Waves of feminism

A Brief History: The Three Waves of Feminism

Broadening the debate

Coming off the heels of World War II, the second wave of feminism focused on the workplace, sexuality, family and reproductive rights. During a time when the United States was already trying to restructure itself, it was perceived that women had met their equality goals with the exception of the failure of the ratification of the Equal Rights Amendment (which has still yet to be passed).

Misconceptions…

This time is often dismissed as offensive, outdated and obsessed with middle class white women’s problems. Conversely, many women during the second wave were initially part of the Black Civil Rights Movement, Anti Vietnam Movement, Chicano Rights Movement, Asian-American Civil Rights Movement, Gay and Lesbian Movement and many other groups fighting for equality. Many of the women supporters of the aforementioned groups felt their voices were not being heard and felt that in order to gain respect in co-ed organizations they first needed to address gender equality concerns.

Women cared so much about these civil issues that they wanted to strengthen their voices by first fighting for gender equality to ensure they would be heard.
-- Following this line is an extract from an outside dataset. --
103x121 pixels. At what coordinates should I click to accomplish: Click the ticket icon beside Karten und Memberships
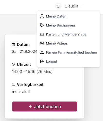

The third wave (1990’s – present): The “micropolitics” of gender equality

The main issues we face today were prefaced by the work done by the previous waves of women. We are still working to vanquish the disparities in male and female pay and the reproductive rights of women. We are working to end violence against women in our nation as well as others.

We are still fighting for acceptance and a true understanding of the term ‘feminism, ’ it should be noted that we have made tremendous progress since the first wave. It is a term that has been unfairly associated first, with ladies in hoop skirts and ringlet curls, then followed by butch, man-hating women. Due to the range of feminist issues today, it is much harder to put a label on what a feminist looks like.

Quite frankly, it all comes down to the dictionary’s very simple yet profound definition: “the theory of the political, economic and social equality of the sexes.” If that’s what a feminist is – who wouldn’t want to be called that?